Les opérations de négoce sur les marchés financiers ont permis à Goldman Sachs d’enregistrer des profits nets de 3,4 milliards entre avril et juin. De la même manière, mais bien plus modestement, ce sont les résultats «records» de ses activités de courtage – ceux-ci ont quadruplé en un an – qui ont permis à Bank of America de limiter la baisse de ses bénéfices nets par rapport à l’an dernier: ses profits n’ont reculé que de 5,9% et atteignent 3,2 milliards sur le trimestre. Ce déclin reste moins important que celui sur lequel tablait le marché boursier.

Contrairement à Goldman Sachs, Bank of America continue de subir de plein fouet l’éclatement de la bulle des produits financiers toxiques dits «subprime». La banque a dû augmenter de 4,7 milliards de dollars ses réserves pour faire face à ces difficultés. Sa direction n’a en outre donné aucune échéance pour le remboursement des 45 milliards de dollars d’aide fédérale reçus depuis l’automne.

La crise financière, la récession, et l’effondrement du marché immobilier touchent également de plein fouet ses services de banque «grand public», que Goldman Sachs ne fournit pas. Bank of America a ainsi perdu 1,62 milliard en trois mois sur ses activités de cartes de crédit – celles-ci étaient profitables il y a un an – tandis que les bénéfices réalisés sur son activité de dépôts bancaires ont plongé de 60% en douze mois. Kenneth Lewis, le directeur général de ce qui est maintenant le plus grand groupe bancaire du pays a prévenu que «la faiblesse continue de l’économie mondiale, la hausse du chômage et la détérioration de la qualité du crédit affecteraient la performance [de la banque] durant le restant de l’année et encore en 2010».

Plus délicate encore reste la situation de Citigroup. La banque se targue certes d’avoir enregistré 4,3 milliards de bénéfices en trois mois, alors qu’au printemps 2008 ses pertes atteignaient 2,5 milliards. Un chiffre plus élevé que celui sur lequel tablait le marché boursier. Reste que ces gains ne s’expliquent que par les 6,7 milliards tirés de la cession de la filiale Smith Barney, une filiale qui générait le cinquième des recettes du groupe. Même en mettant de côté l’héritage de la crise, les activités regroupées sous la division Citicorp – où sera recentré ce qui fut le premier conglomérat financier du pays – ont vu leurs profits décliner de 11% en douze mois, à 3 milliards de dollars. Contrairement à ses concurrentes, Citigroup n’a pas bénéficié d’une bouffée d’oxygène provenant de ses activités de courtage ou de banque d’affaires: ces dernières ont vu leurs recettes décliner de 7% par rapport à l’an dernier.

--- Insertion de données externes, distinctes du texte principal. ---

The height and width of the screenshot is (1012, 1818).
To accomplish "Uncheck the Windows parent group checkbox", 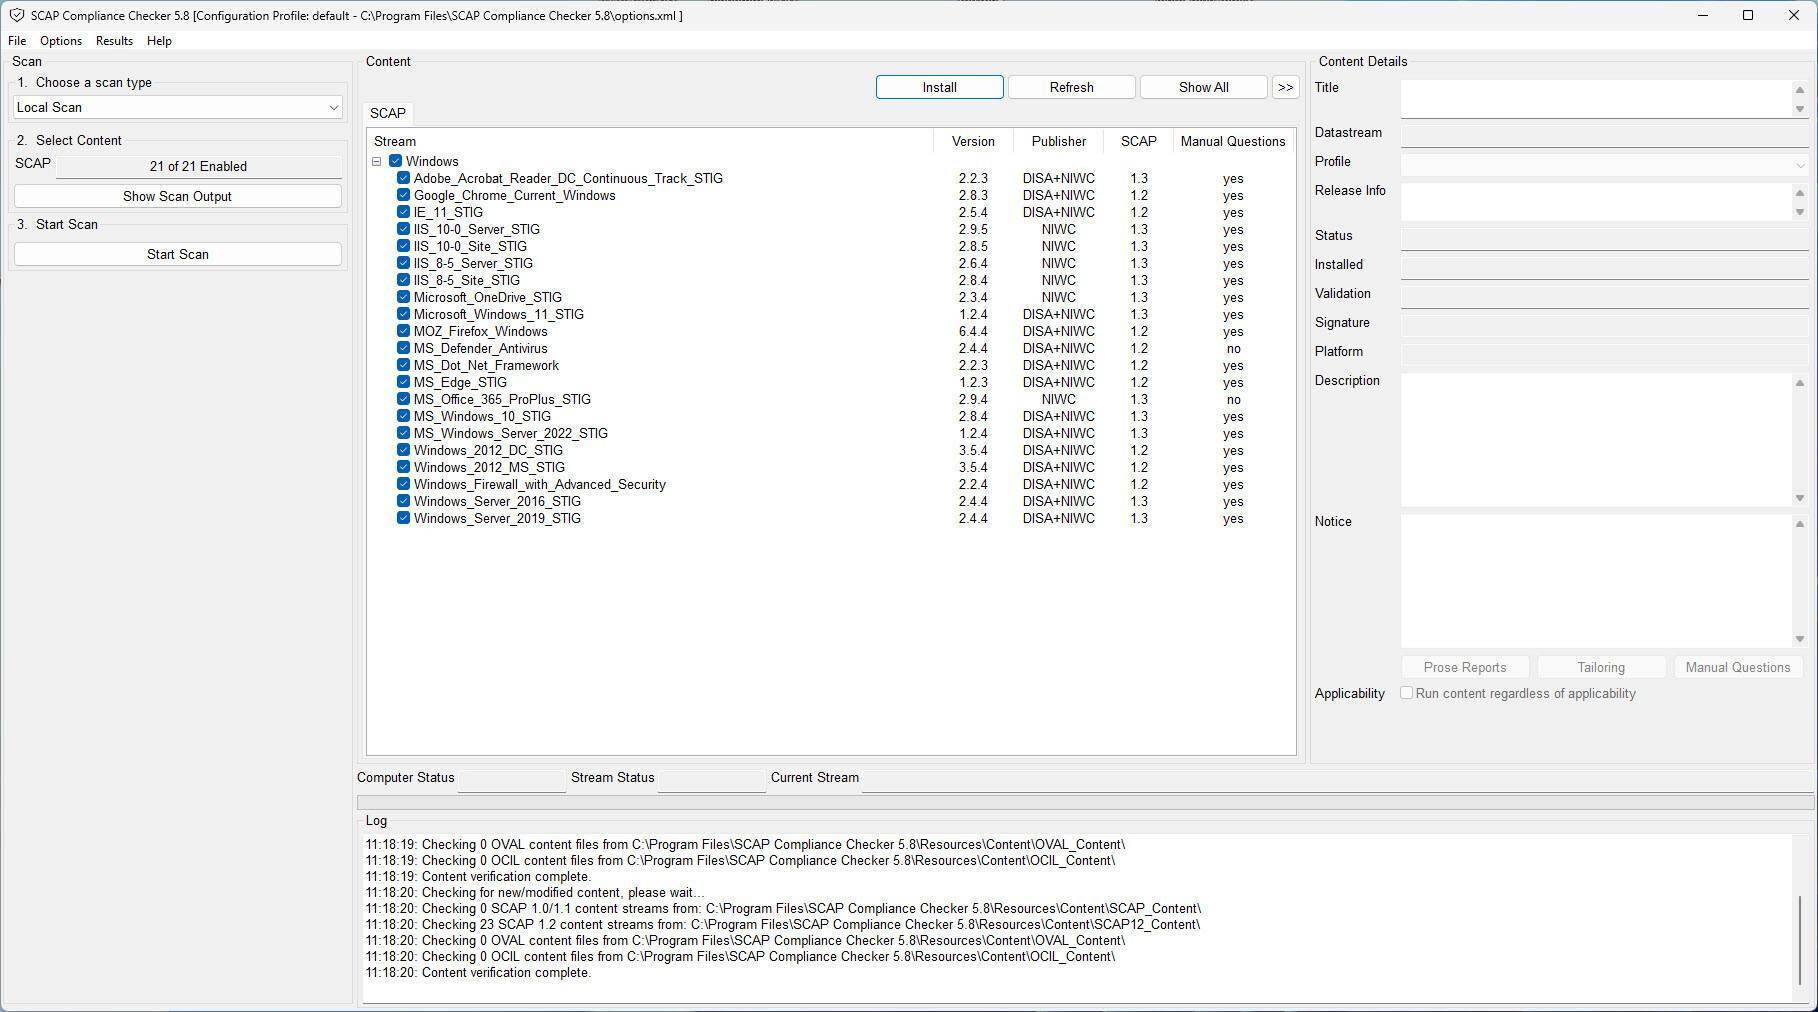I will click(x=396, y=161).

Citigroup ne doit sa survie qu’à la cession, au pas de charge, des différents blocs formant autrefois son empire. Afin de rembourser ses dettes et de tenter de compenser les pertes qui résulteront de l’océan de titres «toxiques» infestant encore son bilan. La course contre la montre continue: en trois mois, les provisions pour pertes de crédit ont encore augmenté de 3,9 milliards de dollars.